**SOURCE DOCUMENT:**
When it comes to supporting the minor child between two parties in a divorce or other family law matter, two different issues of financial support are discussed: child support and medical support.

Many litigants go on the assumption that only one support order will be issued in a family law case, mainly the child support order. However, Texas courts consider both equally as important and order them both in most cases.

What Is Medical Support?

Medical support is the amount of financial support a parent pays for the minor child’s medical coverage. This coverage includes the costs of health insurance or cash medical support, and under Texas law, it is required in addition to regular child support. The medical support order is added to any divorce decree or order involving a child.

Like child support, Texas courts will not waive the requirement for parents to pay medical support for minor children in a family law case.

How Is Medical Support Ordered?

Texas family courts can order a parent to pay medical support by directly providing for the health insurance coverage for the child. Medical support can also be ordered by the court ordering the parent to pay the other parent for the cost of health insurance coverage. Or the court can order the parent pay cash medical support if the child receives Medicaid.

**RECORDED DATA:**

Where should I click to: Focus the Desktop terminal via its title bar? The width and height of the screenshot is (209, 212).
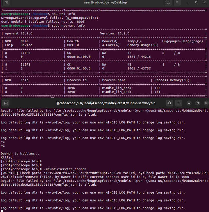[105, 3]
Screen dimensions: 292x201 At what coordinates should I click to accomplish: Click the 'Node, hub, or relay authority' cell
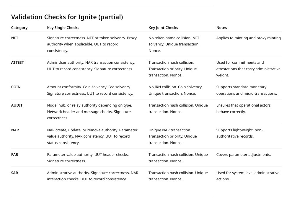pyautogui.click(x=89, y=112)
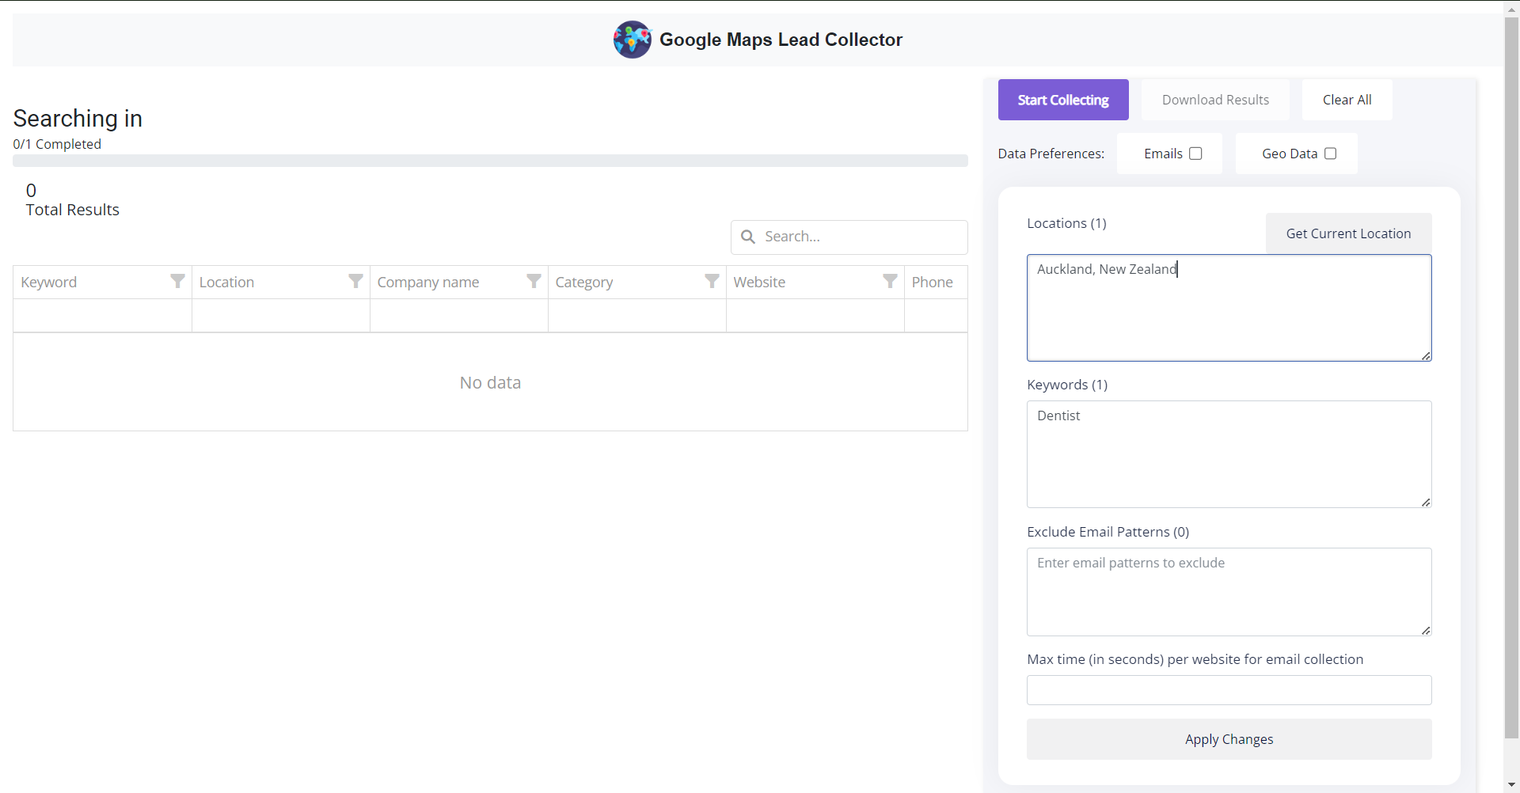Use Get Current Location button
The height and width of the screenshot is (793, 1520).
[1348, 233]
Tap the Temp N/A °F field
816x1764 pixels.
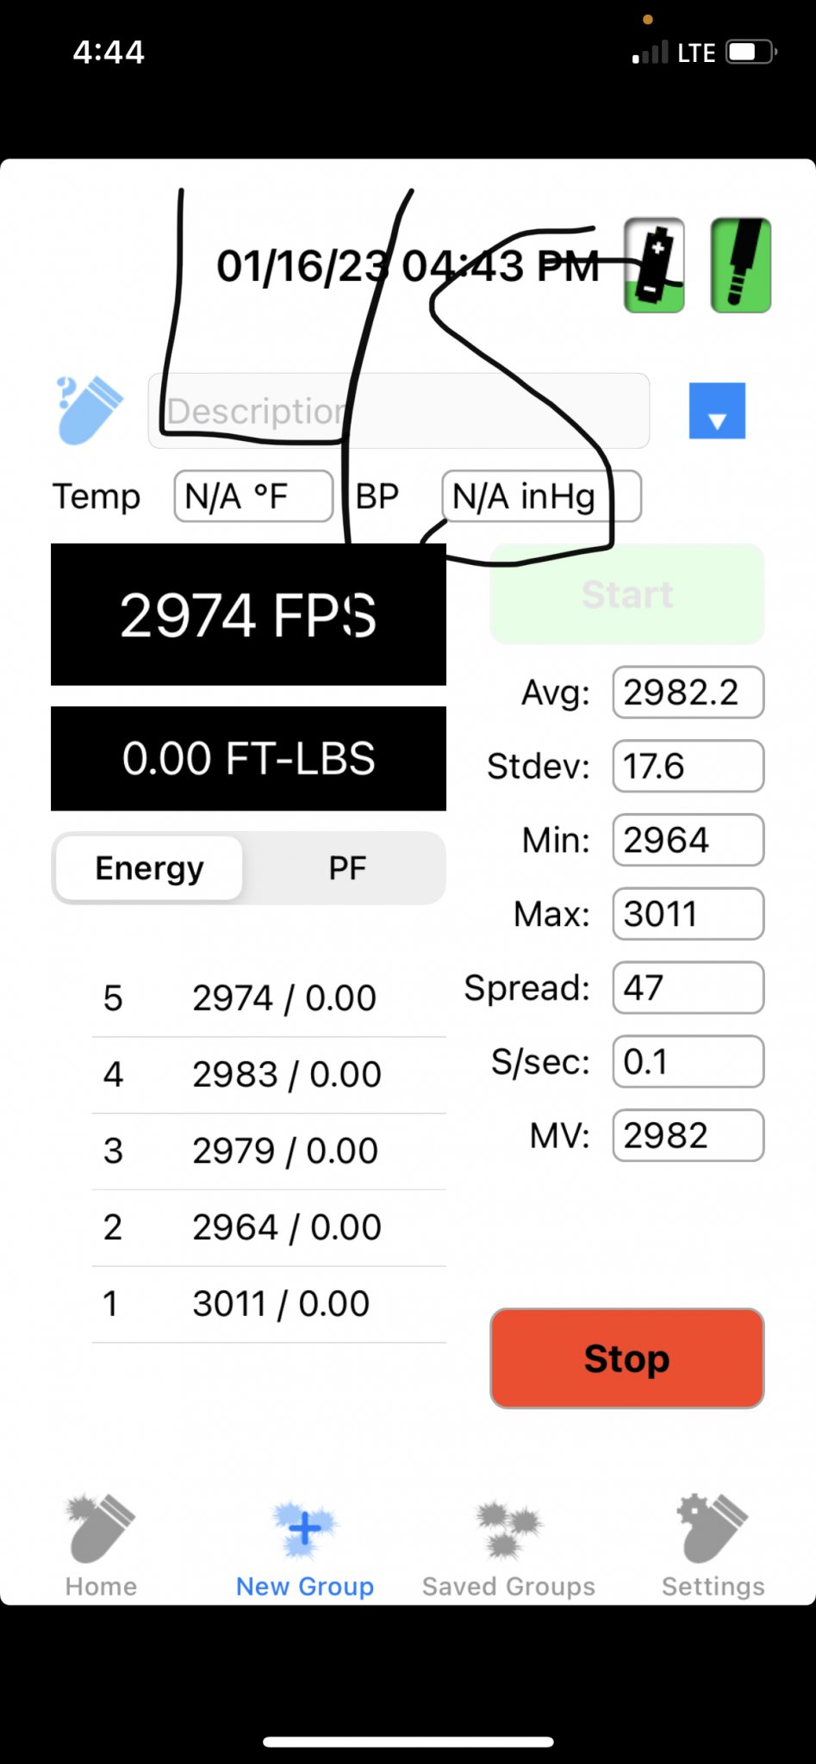[x=253, y=496]
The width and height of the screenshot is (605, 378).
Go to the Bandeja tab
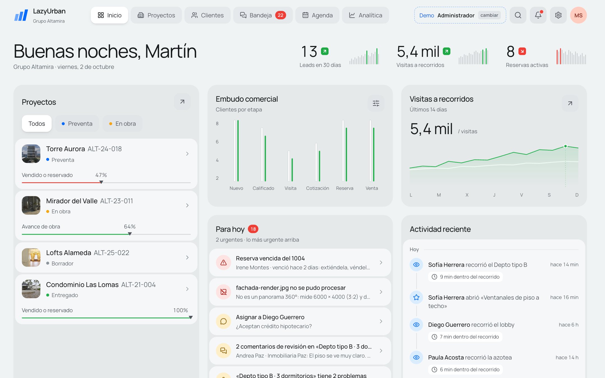[x=263, y=15]
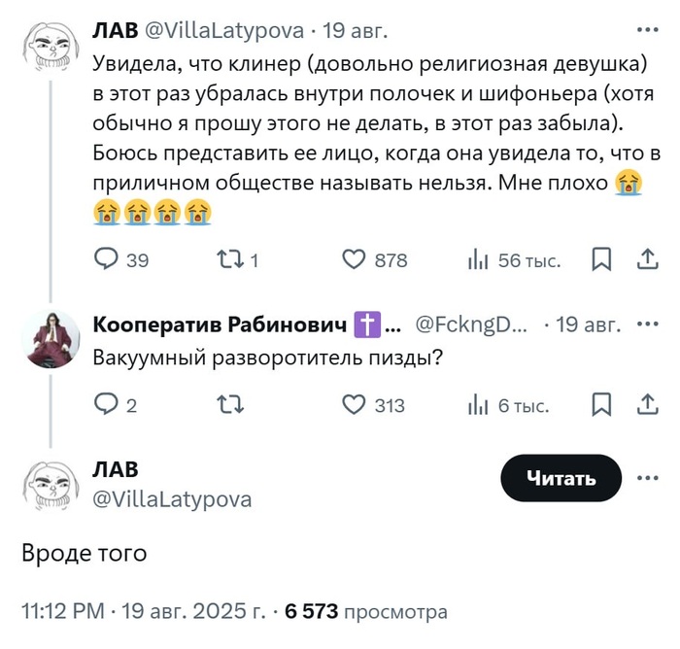Retweet the Кооператив Рабинович reply
680x649 pixels.
pyautogui.click(x=230, y=405)
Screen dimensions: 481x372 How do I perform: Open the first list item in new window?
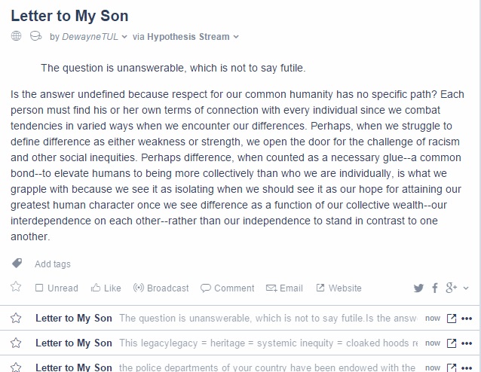452,319
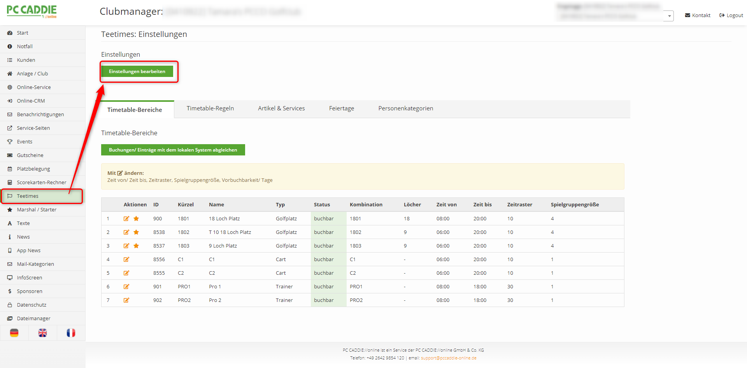The width and height of the screenshot is (747, 368).
Task: Open the Artikel & Services tab
Action: click(281, 108)
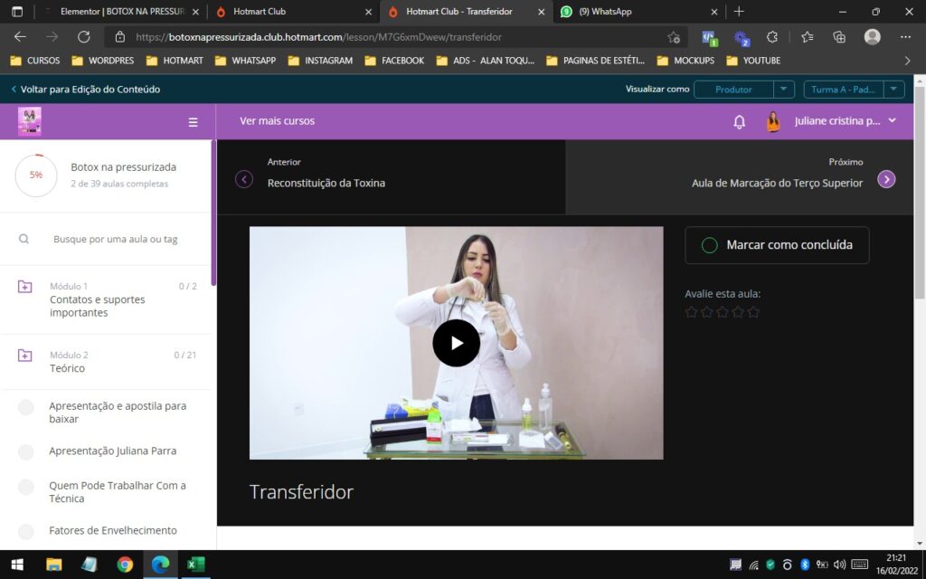Click Ver mais cursos link

(277, 121)
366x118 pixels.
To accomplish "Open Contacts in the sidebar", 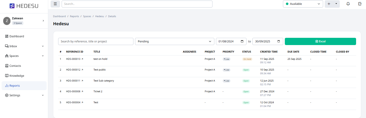I will click(x=15, y=66).
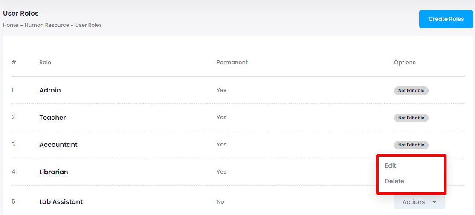Image resolution: width=475 pixels, height=215 pixels.
Task: Select the Not Editable badge for Accountant
Action: pos(411,145)
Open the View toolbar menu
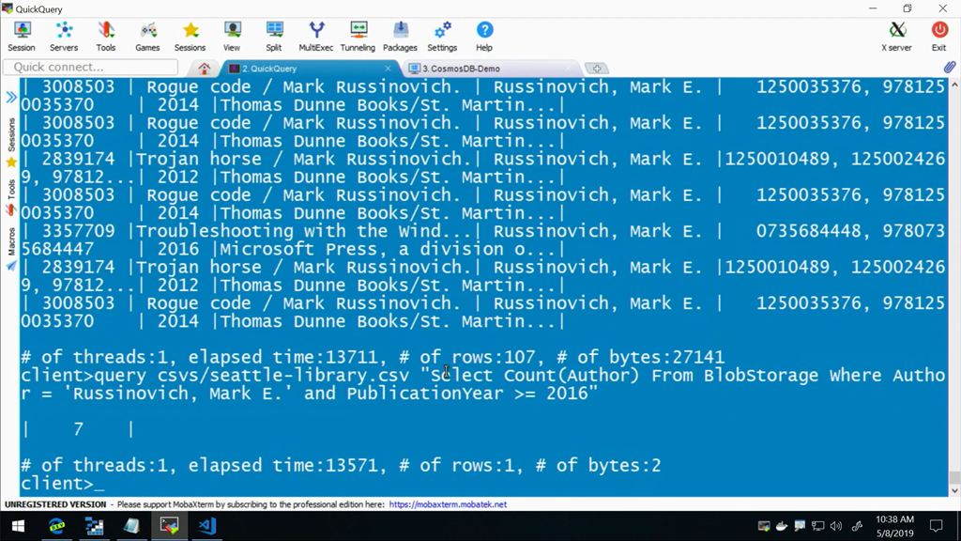 coord(232,36)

**LIST OF TASKS:**
1. Write out the passage on Texas medical support word for word, everything from "How Is Medical" down to "child receives Medicaid.".
2. In the passage on Texas medical support, when can a court order a parent to pay cash medical support?

**LIST OF ANSWERS:**
1.
How Is Medical Support Ordered?

Texas family courts can order a parent to pay medical support by directly providing for the health insurance coverage for the child. Medical support can also be ordered by the court ordering the parent to pay the other parent for the cost of health insurance coverage. Or the court can order the parent pay cash medical support if the child receives Medicaid.

2. When the child receives Medicaid.